Task requirements:
Find every row below that contains the string "click", and copy each of those rows.

Records shown:
======

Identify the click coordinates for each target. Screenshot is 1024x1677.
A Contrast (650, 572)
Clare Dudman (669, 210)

======

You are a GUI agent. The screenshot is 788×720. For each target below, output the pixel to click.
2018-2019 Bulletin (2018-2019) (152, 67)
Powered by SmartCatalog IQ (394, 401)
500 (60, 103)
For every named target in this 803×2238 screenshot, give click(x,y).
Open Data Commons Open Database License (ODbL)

======

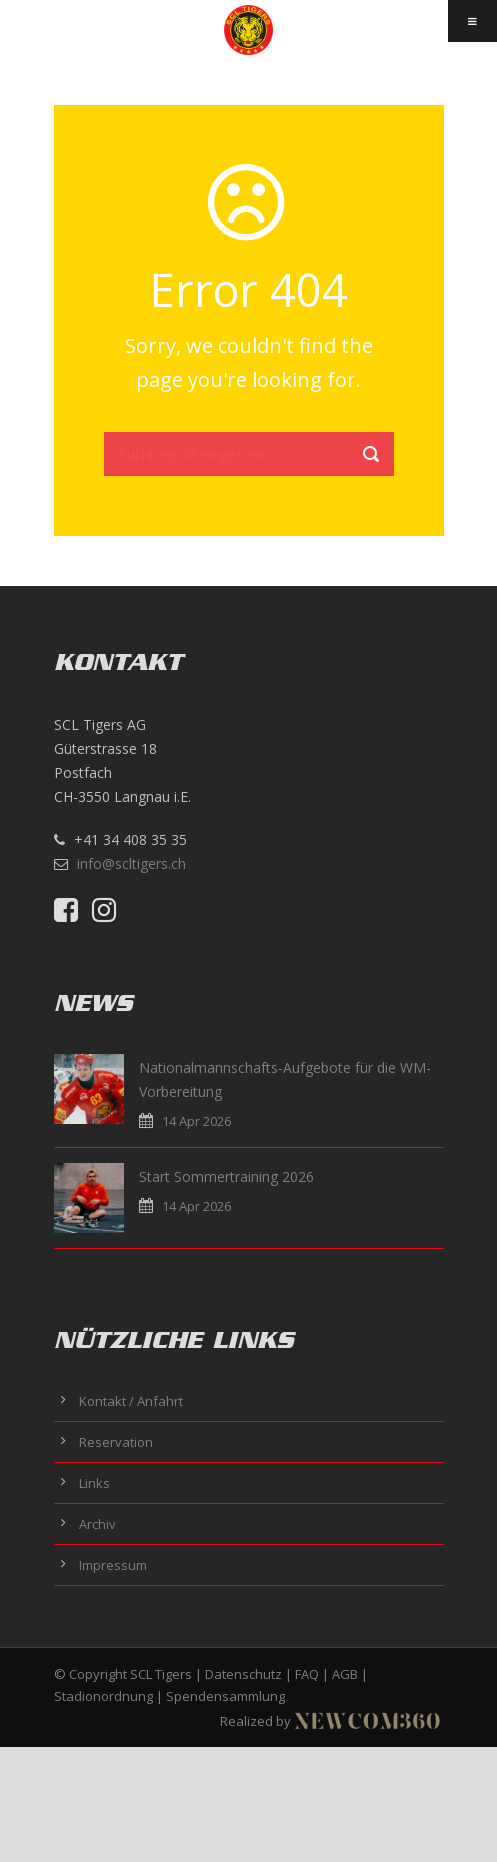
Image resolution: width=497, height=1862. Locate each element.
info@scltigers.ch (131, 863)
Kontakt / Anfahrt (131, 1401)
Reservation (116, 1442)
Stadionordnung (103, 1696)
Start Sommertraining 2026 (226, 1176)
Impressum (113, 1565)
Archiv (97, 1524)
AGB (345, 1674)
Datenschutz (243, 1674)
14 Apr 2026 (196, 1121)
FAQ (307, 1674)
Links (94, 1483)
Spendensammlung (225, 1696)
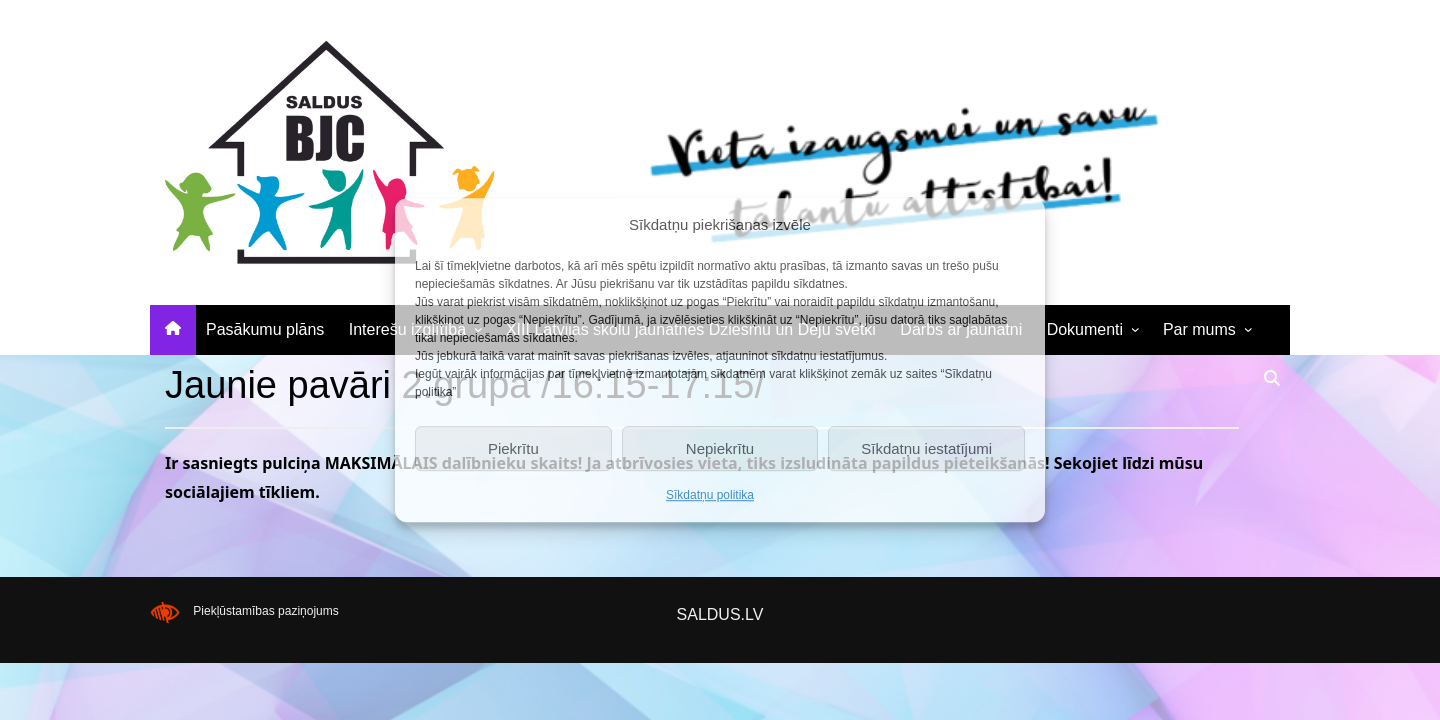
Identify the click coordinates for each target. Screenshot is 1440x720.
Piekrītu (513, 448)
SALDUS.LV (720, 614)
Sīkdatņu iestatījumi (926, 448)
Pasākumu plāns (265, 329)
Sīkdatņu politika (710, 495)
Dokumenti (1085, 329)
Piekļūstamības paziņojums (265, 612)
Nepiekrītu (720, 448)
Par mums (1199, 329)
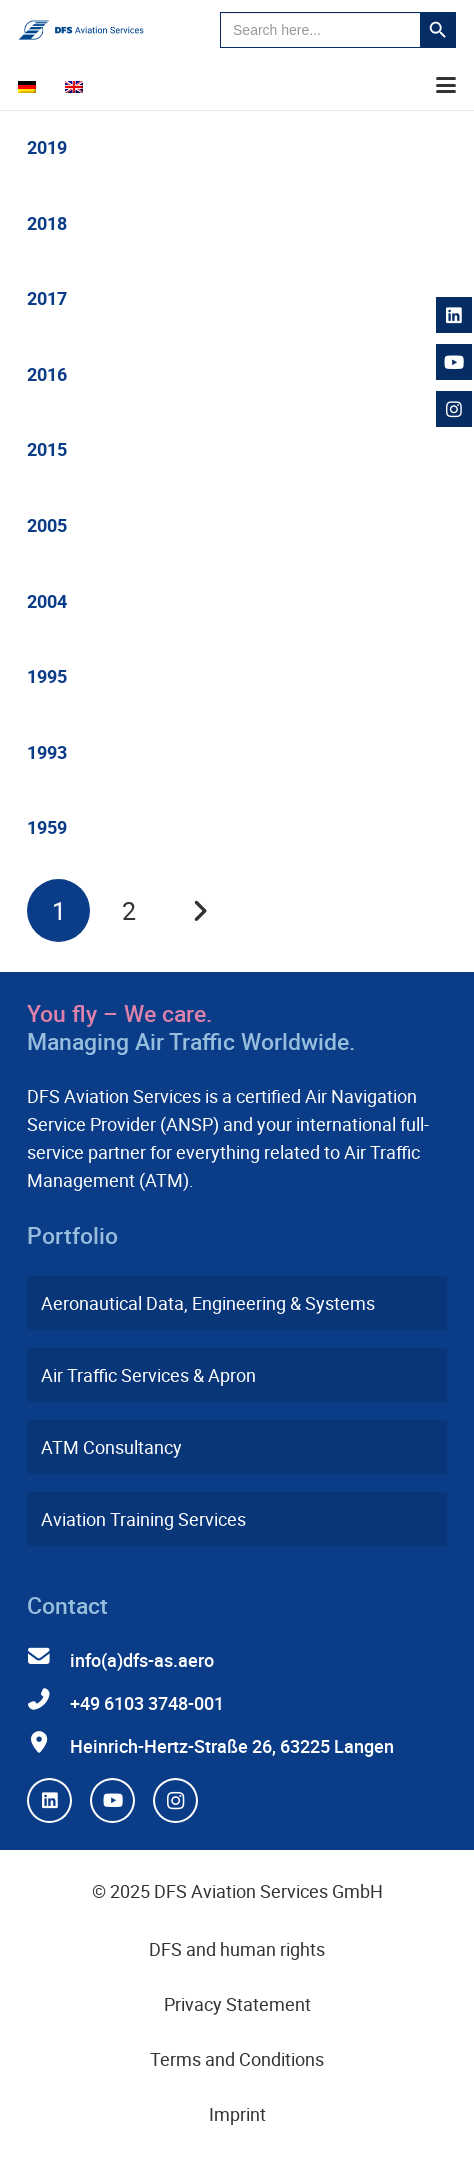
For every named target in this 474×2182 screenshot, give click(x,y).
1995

======

Complete answer:
Identify the click coordinates for each target. Screenshot is 1024x1677.
You are a GUI agent. The screenshot is 788×720. For each target below, output the pixel to click.
For every named target in this 803×2238 screenshot, give click(x,y).
Identify the click coordinates for each target. Screenshot is 1440x720.
For every named target in this 474×2182 screenshot, give click(x,y).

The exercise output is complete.